Когда меня увели в первый раз — об этом я узнала позже, — Мами с криком и рыданиями отреклась от Бога, прокляла его. С того дня она порвала с религией. Лишь много позже я заметила, что она не ходит в церковь. Молилась ли она еще когда-нибудь — не знаю.
(Теперь я понимаю, почему в Израиле — прошлым летом — встречала столько атеистов.)
И к гинекологу мне так и не удалось ее отвести, а ведь ее заразили, заразили нас всех. Разве узнаешь, когда и кто?
Другой раз ночью к нам ворвался целый отряд, тогда нас повалили на пол, было темно и холодно, вокруг стреляли. В памяти осталась картина: вокруг меня сидят на корточках восемь—десять русских солдат, и каждый по очереди ложится на меня. Они установили норму — сколько минут на каждого. Смотрели на наручные часы, то и дело зажигали спички, у одного даже была зажигалка — следили за временем. Поторапливали друг друга. Один спросил: “Добре робота?”
Я лежала, не двигаясь. Думала, не выживу. Конечно, от этого не умирают. Если только не ломается позвоночник, но и тогда умираешь не сразу.

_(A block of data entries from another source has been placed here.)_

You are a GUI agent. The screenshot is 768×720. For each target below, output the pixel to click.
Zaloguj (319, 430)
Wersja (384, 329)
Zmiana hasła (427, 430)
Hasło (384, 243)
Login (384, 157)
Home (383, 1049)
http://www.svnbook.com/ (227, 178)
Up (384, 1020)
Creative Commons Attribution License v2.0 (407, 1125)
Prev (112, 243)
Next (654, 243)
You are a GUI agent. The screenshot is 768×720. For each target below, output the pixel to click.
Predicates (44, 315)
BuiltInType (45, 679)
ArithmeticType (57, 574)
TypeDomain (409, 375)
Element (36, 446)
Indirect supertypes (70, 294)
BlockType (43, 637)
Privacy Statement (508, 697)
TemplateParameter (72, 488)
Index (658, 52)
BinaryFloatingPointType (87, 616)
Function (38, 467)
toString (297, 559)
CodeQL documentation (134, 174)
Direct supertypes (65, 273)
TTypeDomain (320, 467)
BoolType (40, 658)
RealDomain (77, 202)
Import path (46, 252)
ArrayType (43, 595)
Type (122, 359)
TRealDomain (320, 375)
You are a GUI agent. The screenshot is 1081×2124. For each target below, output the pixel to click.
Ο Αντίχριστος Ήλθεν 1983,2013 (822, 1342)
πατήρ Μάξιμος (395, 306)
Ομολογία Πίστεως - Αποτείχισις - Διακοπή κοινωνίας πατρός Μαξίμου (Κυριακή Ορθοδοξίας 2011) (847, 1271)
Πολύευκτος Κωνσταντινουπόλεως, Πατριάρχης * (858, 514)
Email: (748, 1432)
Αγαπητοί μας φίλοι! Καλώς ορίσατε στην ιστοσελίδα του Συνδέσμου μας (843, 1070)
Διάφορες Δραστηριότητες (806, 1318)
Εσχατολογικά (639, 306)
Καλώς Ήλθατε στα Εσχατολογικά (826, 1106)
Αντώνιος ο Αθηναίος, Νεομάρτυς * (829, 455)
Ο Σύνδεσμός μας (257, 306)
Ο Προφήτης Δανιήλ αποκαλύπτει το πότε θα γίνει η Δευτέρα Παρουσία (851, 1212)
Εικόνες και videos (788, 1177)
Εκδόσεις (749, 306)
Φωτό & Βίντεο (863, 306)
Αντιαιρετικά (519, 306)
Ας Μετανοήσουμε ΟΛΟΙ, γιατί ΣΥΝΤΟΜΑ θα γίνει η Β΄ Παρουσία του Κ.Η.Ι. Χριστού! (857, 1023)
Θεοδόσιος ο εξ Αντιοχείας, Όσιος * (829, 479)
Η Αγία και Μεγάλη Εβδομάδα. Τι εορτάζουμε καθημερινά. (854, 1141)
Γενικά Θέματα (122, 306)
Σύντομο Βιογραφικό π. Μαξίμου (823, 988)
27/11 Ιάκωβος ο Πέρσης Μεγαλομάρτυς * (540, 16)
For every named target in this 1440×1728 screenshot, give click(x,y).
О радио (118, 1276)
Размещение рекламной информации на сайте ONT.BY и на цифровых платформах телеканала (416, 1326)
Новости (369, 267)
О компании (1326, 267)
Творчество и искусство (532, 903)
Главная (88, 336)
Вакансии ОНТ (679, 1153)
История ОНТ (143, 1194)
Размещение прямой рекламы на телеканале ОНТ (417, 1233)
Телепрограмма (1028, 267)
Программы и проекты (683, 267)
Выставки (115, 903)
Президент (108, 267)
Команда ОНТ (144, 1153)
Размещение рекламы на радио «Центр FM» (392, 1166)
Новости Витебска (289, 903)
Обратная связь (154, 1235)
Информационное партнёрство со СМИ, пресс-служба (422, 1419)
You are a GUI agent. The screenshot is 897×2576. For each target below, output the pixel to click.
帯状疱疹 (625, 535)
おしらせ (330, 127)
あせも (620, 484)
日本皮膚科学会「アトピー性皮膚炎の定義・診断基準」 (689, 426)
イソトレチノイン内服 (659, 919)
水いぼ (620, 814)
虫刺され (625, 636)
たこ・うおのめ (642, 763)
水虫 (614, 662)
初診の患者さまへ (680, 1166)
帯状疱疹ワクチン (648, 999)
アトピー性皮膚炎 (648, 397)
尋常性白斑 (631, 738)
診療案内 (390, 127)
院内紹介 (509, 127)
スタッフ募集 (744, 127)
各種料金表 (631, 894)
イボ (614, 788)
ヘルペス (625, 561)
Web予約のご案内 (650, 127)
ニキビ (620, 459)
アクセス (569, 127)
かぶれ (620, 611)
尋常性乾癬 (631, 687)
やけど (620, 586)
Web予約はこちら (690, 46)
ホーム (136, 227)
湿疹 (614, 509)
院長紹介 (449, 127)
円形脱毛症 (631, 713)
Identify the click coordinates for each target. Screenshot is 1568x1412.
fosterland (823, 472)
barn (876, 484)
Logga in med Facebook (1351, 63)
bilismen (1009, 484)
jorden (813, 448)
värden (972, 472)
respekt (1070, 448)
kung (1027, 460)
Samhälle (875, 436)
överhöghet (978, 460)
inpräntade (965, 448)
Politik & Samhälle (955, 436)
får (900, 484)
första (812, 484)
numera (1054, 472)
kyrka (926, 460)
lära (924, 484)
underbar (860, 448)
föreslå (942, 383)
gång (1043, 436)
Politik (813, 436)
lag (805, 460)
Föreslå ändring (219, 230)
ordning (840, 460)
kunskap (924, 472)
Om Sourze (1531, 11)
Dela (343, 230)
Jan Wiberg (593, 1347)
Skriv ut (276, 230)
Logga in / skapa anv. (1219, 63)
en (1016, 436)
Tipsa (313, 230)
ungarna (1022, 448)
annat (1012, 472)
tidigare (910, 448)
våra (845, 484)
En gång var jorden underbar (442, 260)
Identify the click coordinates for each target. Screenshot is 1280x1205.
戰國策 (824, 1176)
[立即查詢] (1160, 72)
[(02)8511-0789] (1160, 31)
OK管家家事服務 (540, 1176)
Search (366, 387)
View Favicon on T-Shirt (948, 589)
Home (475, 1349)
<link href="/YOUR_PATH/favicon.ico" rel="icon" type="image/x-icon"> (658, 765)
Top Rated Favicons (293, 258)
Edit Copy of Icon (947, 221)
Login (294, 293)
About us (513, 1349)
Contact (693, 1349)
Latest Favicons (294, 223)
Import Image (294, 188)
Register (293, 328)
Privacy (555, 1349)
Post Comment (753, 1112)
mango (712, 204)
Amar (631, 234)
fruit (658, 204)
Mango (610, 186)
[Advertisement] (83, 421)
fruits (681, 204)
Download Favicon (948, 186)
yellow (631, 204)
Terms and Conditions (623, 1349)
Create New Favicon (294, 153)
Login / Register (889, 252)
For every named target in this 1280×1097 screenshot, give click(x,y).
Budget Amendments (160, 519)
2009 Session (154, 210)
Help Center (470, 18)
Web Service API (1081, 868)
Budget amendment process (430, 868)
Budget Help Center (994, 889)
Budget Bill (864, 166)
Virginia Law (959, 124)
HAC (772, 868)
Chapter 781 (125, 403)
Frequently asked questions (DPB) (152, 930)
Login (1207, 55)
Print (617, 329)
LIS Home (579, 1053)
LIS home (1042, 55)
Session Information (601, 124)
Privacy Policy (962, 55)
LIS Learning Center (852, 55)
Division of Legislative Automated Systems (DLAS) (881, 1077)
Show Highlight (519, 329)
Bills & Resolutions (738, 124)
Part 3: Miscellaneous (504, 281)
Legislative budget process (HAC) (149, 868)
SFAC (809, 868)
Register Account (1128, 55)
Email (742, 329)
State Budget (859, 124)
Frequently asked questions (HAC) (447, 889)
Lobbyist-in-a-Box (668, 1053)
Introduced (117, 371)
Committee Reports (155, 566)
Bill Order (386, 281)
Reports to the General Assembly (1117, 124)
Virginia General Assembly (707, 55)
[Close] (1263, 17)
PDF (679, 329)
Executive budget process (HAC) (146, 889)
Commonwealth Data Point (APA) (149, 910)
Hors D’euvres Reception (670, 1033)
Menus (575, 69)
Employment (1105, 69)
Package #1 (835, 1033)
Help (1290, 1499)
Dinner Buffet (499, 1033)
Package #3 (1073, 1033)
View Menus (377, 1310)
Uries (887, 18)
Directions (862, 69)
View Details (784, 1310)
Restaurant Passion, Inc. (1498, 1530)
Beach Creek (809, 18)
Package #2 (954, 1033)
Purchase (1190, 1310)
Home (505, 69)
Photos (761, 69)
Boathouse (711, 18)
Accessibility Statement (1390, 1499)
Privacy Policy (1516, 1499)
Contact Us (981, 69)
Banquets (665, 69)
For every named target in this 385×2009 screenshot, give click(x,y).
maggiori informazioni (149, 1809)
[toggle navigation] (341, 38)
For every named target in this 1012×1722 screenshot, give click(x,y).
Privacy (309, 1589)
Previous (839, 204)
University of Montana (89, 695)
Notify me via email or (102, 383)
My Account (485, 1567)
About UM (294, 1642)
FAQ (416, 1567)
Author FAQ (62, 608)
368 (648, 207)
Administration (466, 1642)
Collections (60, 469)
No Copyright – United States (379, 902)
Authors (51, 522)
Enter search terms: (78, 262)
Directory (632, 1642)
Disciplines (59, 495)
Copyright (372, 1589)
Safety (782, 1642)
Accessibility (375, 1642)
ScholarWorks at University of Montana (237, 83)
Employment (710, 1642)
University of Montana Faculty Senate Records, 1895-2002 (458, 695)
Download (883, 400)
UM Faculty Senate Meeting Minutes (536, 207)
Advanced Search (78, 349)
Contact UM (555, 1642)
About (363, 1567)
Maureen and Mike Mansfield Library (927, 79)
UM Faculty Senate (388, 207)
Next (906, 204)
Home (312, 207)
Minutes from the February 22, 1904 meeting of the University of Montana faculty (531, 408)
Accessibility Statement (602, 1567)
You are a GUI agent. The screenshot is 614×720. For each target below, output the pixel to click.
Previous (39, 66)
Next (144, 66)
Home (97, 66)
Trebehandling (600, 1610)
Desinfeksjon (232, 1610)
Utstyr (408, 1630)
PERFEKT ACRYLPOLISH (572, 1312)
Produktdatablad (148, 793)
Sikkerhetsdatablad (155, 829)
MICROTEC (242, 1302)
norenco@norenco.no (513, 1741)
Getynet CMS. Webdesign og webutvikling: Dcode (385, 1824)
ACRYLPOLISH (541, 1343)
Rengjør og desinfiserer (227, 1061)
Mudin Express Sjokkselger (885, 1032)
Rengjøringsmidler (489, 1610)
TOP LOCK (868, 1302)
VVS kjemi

Сколько прошло времени и сколько их было — не знаю. К рассвету я поняла, как происходит перелом позвоночника. Они делают так: женщину кладут на спину, закидывают ей ноги к плечам, и мужчина входит сверху, стоя на коленях. Если налегать слишком сильно, позвоночник женщины треснет. Получается это не нарочно: просто в угаре насилия никто себя не сдерживает. Позвоночник, скрученный улиткой, все время сдавливают, раскачивают в одной точке и не замечают, когда он ломается. Я тоже думала, что они убьют меня, что я умру в их руках. Позвоночник мне повредили, но не сломали. Так как в этом положении все время трешься спиной о пол, кожа со спины у меня была содрана, рубашка и платье прилипли к ссадине — она кровоточила, но я обратила на это внимание лишь потом. А тогда не замечала этого — так болело все тело.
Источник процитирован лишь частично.